◆ How to complete this task ◆
Extract the line that contains "Instruction: Select Sound in the System menu" and every line after it through the end of the records below, exactly as written, leaving out any pictures.

◆ Data shown ◆

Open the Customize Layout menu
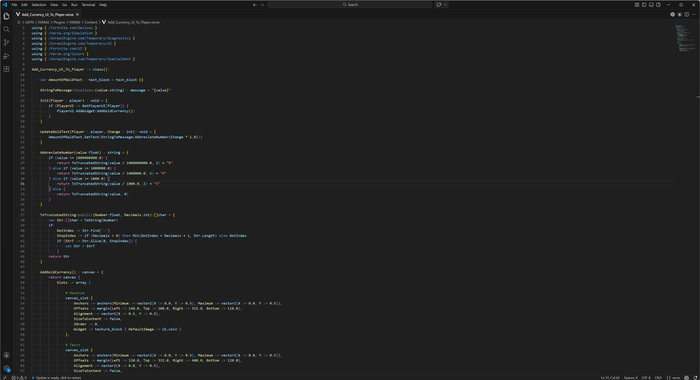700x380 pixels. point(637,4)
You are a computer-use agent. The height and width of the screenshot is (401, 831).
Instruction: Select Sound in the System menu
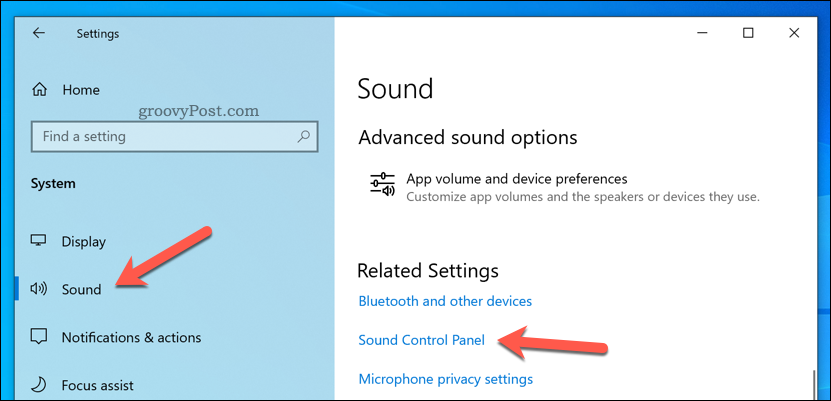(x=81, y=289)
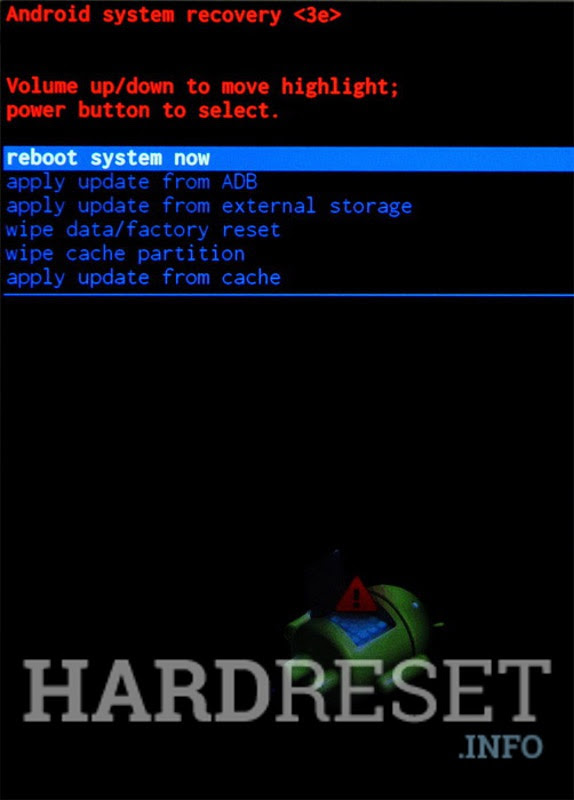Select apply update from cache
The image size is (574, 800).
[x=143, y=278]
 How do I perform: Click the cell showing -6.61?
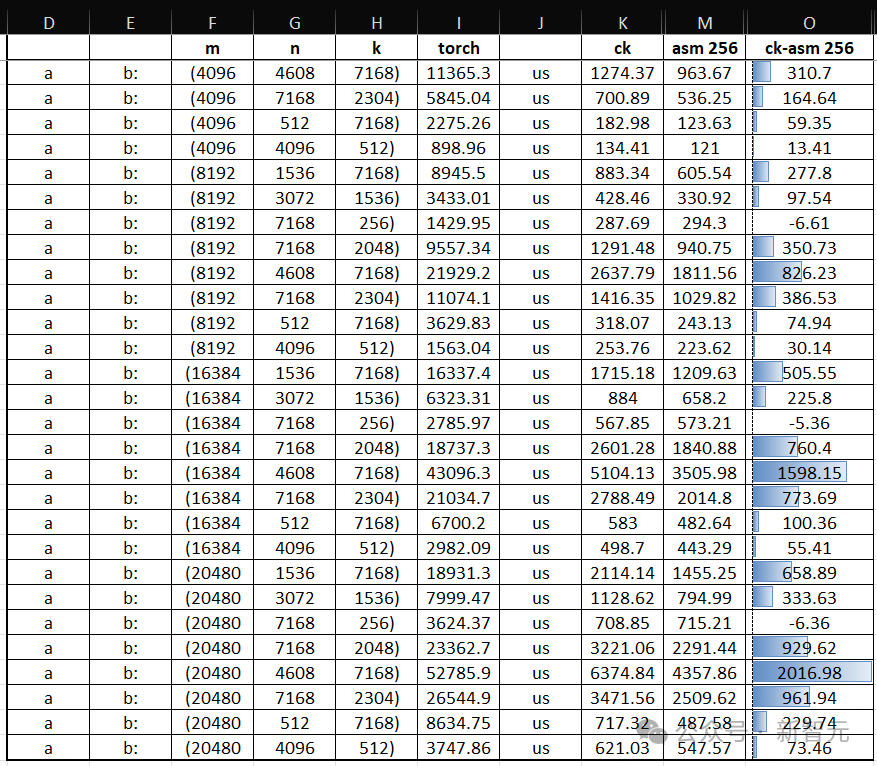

◆ Reply to the exercise ◆
Instruction: Select Sound in the System menu
(x=81, y=289)
Select apply update from cache
The image size is (574, 800).
[x=143, y=278]
 How do I perform: Click the cell showing -6.61?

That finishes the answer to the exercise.